Total net revenue was $16.2 million compared with $18.2 million in Q1 of 2020. Within total revenue, total software-related revenue was $16.2 million compared with $18.1 million in prior-year first quarter.
Gross profit was $9.1 million, or 56% of total net revenue, compared with $11.0 million, or 60% of total net revenue, for the prior-year period.
Selling, general and administrative (SG&A) expenses increased to $12.5 million from $12.4 million in the 2020 first quarter.
Research and development (R&D) expenses increased to $5.0 million from $3.6 million.
Net loss from continuing operations attributable to NantHealth, net of tax, was $15.4 million, or $0.14 per share, compared with $8.9 million, or $0.08 per share, in the 2020 first quarter.
Non-GAAP net loss from continuing operations attributable to NantHealth was $9.6 million, or $0.09 per share, compared with $6.1 million, or $0.06 per share, for the first quarter of 2020.
At March 31, 2021, cash and cash equivalents totaled $10.8 million.
Conference Call Information and Forward-Looking Statements

Later today, the company will host a conference call at 1:30 p.m. PT (4:30 p.m. ET) to review its results of operations for the first quarter ended March 31, 2021. The conference call will be available to interested parties by dialing 844-309-3709 from the U.S. or Canada, or 281-962-4864 from international locations, passcode 8364209. The call will be broadcast via the Internet at www.nanthealth.com. Listeners are encouraged to visit the website at least 10 minutes prior to the start of the scheduled presentation to register, download and install any necessary audio software. A playback of the call will be archived and accessible on the same website for at least three months.

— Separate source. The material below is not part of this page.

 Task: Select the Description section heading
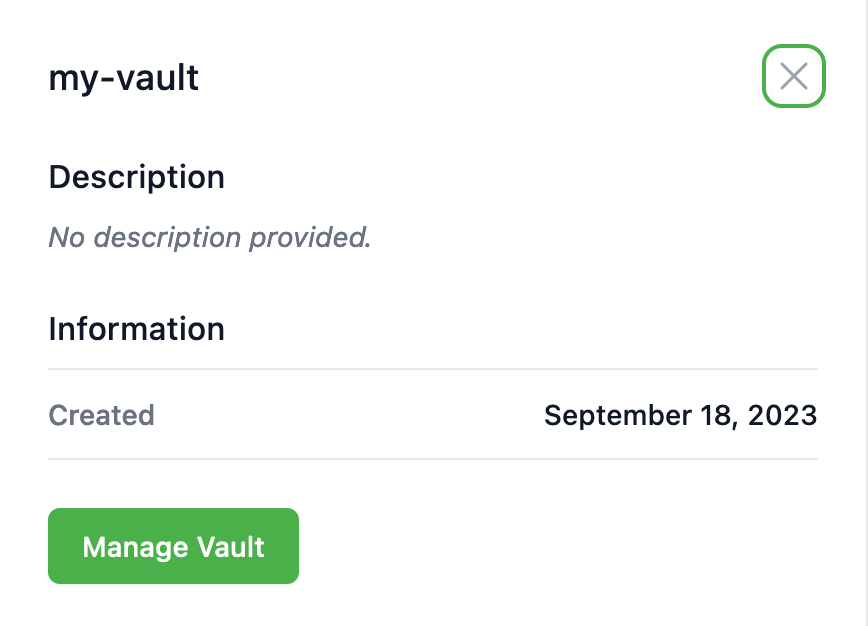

Discussion during the conference call may include forward-looking statements regarding topics such as the company’s financial status and performance, regulatory and operational developments, and other comments the company may make about its future plans or prospects in response to questions from participants on the conference call.

Use of Non-GAAP Financial Measures

This news release contains references to Non-GAAP financial measures, including adjusted net loss and adjusted net loss per share, which are financial measures that are not prepared in conformity with United States generally accepted accounting principles (U.S. GAAP). The Company’s management believes that the presentation of Non-GAAP financial measures provides useful supplementary information regarding operational performance, because it enhances an investor’s overall understanding of the financial results for the Company’s core business. Additionally, it provides a basis for the comparison of the financial results for the Company’s core business between current, past and future periods. Other companies may define these measures in different ways. Non-GAAP financial measures should be considered only as a supplement to, and not as a substitute for or as a superior measure to, financial measures prepared in accordance with U.S. GAAP. Non-GAAP per share numbers are calculated based on one class of common stock and do not incorporate the effects, if any, of using the two-class method.